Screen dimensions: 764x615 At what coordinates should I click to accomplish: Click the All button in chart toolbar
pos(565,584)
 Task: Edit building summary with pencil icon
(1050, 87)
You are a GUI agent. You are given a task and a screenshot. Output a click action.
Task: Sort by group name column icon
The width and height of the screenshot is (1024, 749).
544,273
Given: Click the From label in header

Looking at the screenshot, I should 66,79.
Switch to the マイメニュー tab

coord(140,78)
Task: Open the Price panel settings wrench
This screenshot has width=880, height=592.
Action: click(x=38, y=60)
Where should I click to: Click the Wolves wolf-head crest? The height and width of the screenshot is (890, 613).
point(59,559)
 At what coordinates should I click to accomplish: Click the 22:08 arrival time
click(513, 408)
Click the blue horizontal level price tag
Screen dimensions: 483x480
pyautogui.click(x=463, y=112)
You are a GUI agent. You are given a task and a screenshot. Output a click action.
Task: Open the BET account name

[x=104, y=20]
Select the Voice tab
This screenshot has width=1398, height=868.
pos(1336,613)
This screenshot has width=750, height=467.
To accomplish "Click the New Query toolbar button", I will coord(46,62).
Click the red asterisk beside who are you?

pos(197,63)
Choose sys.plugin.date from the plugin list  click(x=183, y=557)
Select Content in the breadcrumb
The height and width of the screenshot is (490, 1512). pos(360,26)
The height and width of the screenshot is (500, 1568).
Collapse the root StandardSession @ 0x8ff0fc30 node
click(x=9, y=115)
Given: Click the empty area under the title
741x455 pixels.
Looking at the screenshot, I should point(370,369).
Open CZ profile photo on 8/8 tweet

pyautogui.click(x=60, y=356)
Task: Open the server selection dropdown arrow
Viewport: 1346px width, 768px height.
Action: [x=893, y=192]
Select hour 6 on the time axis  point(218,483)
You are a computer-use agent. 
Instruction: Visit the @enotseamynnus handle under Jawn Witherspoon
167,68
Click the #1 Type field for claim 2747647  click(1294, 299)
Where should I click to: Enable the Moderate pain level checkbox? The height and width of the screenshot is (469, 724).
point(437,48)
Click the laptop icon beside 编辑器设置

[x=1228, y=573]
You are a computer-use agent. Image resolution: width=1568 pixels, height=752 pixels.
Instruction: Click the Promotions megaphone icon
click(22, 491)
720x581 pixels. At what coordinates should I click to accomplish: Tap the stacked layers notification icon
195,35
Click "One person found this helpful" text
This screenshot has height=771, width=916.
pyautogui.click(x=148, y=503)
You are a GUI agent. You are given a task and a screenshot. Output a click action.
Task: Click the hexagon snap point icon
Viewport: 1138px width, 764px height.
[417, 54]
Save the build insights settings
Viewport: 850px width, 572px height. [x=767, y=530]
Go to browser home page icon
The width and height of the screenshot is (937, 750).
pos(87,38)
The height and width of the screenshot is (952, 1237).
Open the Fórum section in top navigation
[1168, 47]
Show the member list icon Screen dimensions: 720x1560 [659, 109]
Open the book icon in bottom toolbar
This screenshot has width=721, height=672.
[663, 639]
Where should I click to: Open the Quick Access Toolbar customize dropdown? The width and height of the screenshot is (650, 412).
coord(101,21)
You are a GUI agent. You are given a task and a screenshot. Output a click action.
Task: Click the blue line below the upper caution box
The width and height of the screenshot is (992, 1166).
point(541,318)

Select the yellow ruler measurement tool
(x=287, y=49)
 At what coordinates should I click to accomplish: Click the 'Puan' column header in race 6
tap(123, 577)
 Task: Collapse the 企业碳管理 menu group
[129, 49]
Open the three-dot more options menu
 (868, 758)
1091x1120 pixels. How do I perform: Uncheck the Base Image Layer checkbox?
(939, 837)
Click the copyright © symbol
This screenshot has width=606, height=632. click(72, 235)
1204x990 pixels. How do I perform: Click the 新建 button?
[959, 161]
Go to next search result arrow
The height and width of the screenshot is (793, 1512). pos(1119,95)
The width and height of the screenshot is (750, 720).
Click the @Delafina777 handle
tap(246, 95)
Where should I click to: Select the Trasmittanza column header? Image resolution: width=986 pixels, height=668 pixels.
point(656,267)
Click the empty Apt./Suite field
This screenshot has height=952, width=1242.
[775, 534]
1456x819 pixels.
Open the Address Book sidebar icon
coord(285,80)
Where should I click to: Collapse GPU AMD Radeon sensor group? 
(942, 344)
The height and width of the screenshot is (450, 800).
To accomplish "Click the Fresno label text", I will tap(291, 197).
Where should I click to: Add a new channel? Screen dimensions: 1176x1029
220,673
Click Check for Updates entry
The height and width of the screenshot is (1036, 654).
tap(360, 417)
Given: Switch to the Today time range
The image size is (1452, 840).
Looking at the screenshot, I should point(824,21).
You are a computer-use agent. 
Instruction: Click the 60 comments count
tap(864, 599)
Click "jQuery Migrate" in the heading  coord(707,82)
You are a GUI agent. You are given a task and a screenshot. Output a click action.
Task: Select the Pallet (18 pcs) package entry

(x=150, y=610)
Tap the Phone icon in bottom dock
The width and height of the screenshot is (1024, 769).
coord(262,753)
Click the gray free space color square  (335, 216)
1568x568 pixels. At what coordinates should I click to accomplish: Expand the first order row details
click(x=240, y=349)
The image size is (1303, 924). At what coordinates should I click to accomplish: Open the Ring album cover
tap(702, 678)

### Exercise description
Please quote the items from the line that contains "Where should I click to: Click" through the line that contains "Click the #1", both lines included, and reproduce them unchanged.

### The response
Where should I click to: Click the Wolves wolf-head crest? The height and width of the screenshot is (890, 613).
point(59,559)
 At what coordinates should I click to accomplish: Click the 22:08 arrival time
click(513, 408)
Click the blue horizontal level price tag
Screen dimensions: 483x480
pyautogui.click(x=463, y=112)
You are a GUI agent. You are given a task and a screenshot. Output a click action.
Task: Open the BET account name

[x=104, y=20]
Select the Voice tab
This screenshot has width=1398, height=868.
pos(1336,613)
This screenshot has width=750, height=467.
To accomplish "Click the New Query toolbar button", I will coord(46,62).
Click the red asterisk beside who are you?

pos(197,63)
Choose sys.plugin.date from the plugin list  click(x=183, y=557)
Select Content in the breadcrumb
The height and width of the screenshot is (490, 1512). pos(360,26)
The height and width of the screenshot is (500, 1568).
Collapse the root StandardSession @ 0x8ff0fc30 node
click(x=9, y=115)
Given: Click the empty area under the title
741x455 pixels.
Looking at the screenshot, I should point(370,369).
Open CZ profile photo on 8/8 tweet

pyautogui.click(x=60, y=356)
Task: Open the server selection dropdown arrow
Viewport: 1346px width, 768px height.
Action: [x=893, y=192]
Select hour 6 on the time axis  point(218,483)
You are a computer-use agent. 
Instruction: Visit the @enotseamynnus handle under Jawn Witherspoon
167,68
Click the #1 Type field for claim 2747647  click(1294, 299)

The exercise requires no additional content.